Aliás, o zelo, como dito, é uma virtude, muito em falta em nossos dias. Pecam terrivelmente pela falta de zelo, por exemplo, os laxistas, dentre os quais muito são conservadores-continuístas. É um zelo a mulher usar véu em lugar sagrado, ratificado perenemente por nada mais nada menos que São Paulo, mas os continuístas acham estranho usar véu. É um zelo comungar na boca e de joelhos, mas a maioria dos católicos não o fazem, apegando-se ao argumento do “direito” sobre a piedade. É um zelo o canto gregoriano na Missa, mas os continuístas não fazem questão de militar pela qualidade da música litúrgica… E assim poderíamos seguir passando por vários tópicos. O que quero mostrar é que essa falta de zelo é sempre em favor dos costumes do mundo contra o costumes tradicionais da Igreja (nem vou adentrar na questão doutrinal que fundamentam tais práticas, coloquemos em termo de costume, do jeito que o conservador gosta). Sendo assim, quem é mais zelota, espiritualmente falando, os tradicionalistas ou os continuístas, sobretudo em seu subgrupo laxistas?

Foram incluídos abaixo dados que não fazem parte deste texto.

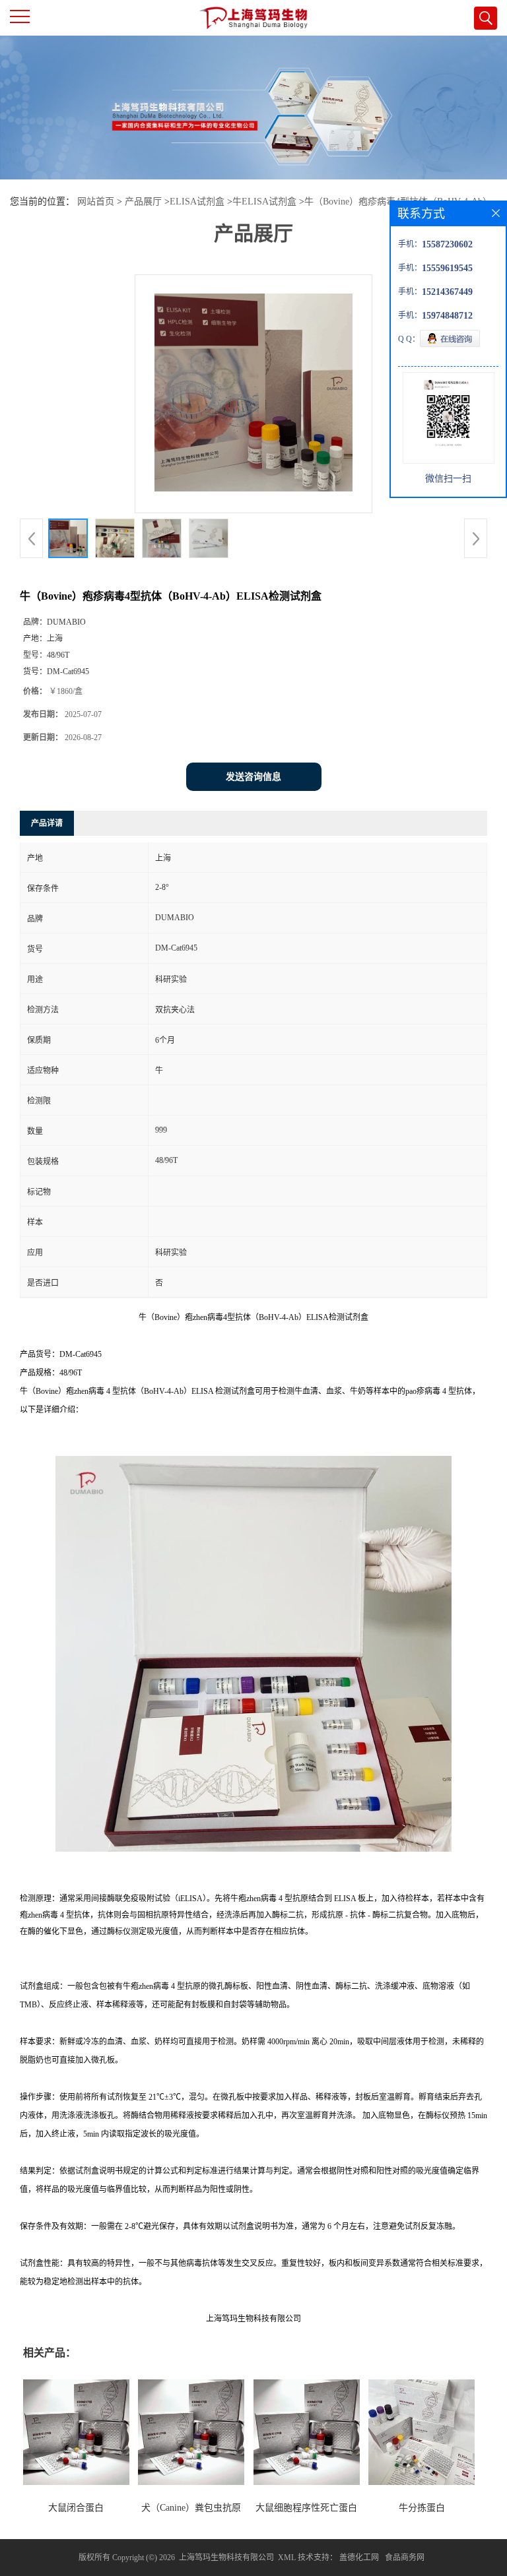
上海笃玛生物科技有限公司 (226, 2557)
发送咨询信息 (253, 777)
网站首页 (95, 201)
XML (287, 2557)
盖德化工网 (359, 2557)
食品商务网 (404, 2557)
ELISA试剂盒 (197, 201)
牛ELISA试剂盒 (264, 201)
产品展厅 (143, 201)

Porém, esse “zelo” todo foi responsável por dois episódios trágicos da história judaica:
Um deles foi a batalha que culminou na destruição do Templo de Jerusalém; o outro, a influência que levou Judas Iscariotes a trair Jesus por trinta moedas de prata.
(Sim, o pensamento zelota influenciou Judas a tentar “acelerar” o processo de libertação de Israel vendendo Jesus”)
As consequências do pensamento zelota não podem deixar de ser catastróficas, pois é a inversão da ordem que coloca o religioso a serviço de objetivos políticos.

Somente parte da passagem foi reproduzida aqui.